Puncturing and chipping marred the stone, as though blades had bitten into it. It must’ve been from the spiders’ bladed legs, coming out from multiple tunnels lining the ceiling and walls. Alex grimaced: there were so many passages that it felt like an insectile town square. He shuddered at how many monsters must have regularly passed through this place. Just the thought of a mass of silence-spiders crawling over each other across the ceiling and walls, made his skin creep.
His eyes narrowed.
“Wait a minute.” He looked at the tracks above, then glanced to the floor tiles.
“What’s wrong?” Theresa asked, while Selina stiffened with a quiet whimper.
He brought his forceball out to the tunnel, and noted that the spider’s tracks extended behind them into the passage. When he brought it down to the floor, he saw that more of the bladed ‘prints’ marked those floor tiles. They were chipped. Yet, when he looked back into the ‘temple’ chamber…
“Look at the floor in there,” he pointed. “It doesn’t look like the spiders walk across it. There’s tracks all through the walls and ceiling, but I don’t see any sign of them touching the floor tiles. There’s no chipping.”
Theresa’s eyes narrowed. “But why wouldn’t they walk on that floor?”
He studied the temple tiles: the ones just comfortably large enough for two or so people to stand on. He glanced back up to the goddess’ ruby eyes. That spine-tingling feeling swept through him again.
A thought began to form in his mind, and he closely scrutinized each tile. Each one was nearly perfectly square and symmetrical, and some looked faded from the passage of time. They were a whitish-grey, varying in shade.

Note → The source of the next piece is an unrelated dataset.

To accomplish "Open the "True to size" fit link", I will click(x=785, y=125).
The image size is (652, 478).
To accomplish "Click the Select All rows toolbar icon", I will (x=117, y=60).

He leaned forward, very careful not to step into the room, and peered at one with a faded black mark staining it, lightened enough to almost blend with the stone’s color. His teeth ground. He knew the sight well from the wreckage of his parent’s alehouse:
The stone had been burned.
Alex called his forceball forward. “Selina, Theresa, Brutus. C’mon, there’s something I need to try.”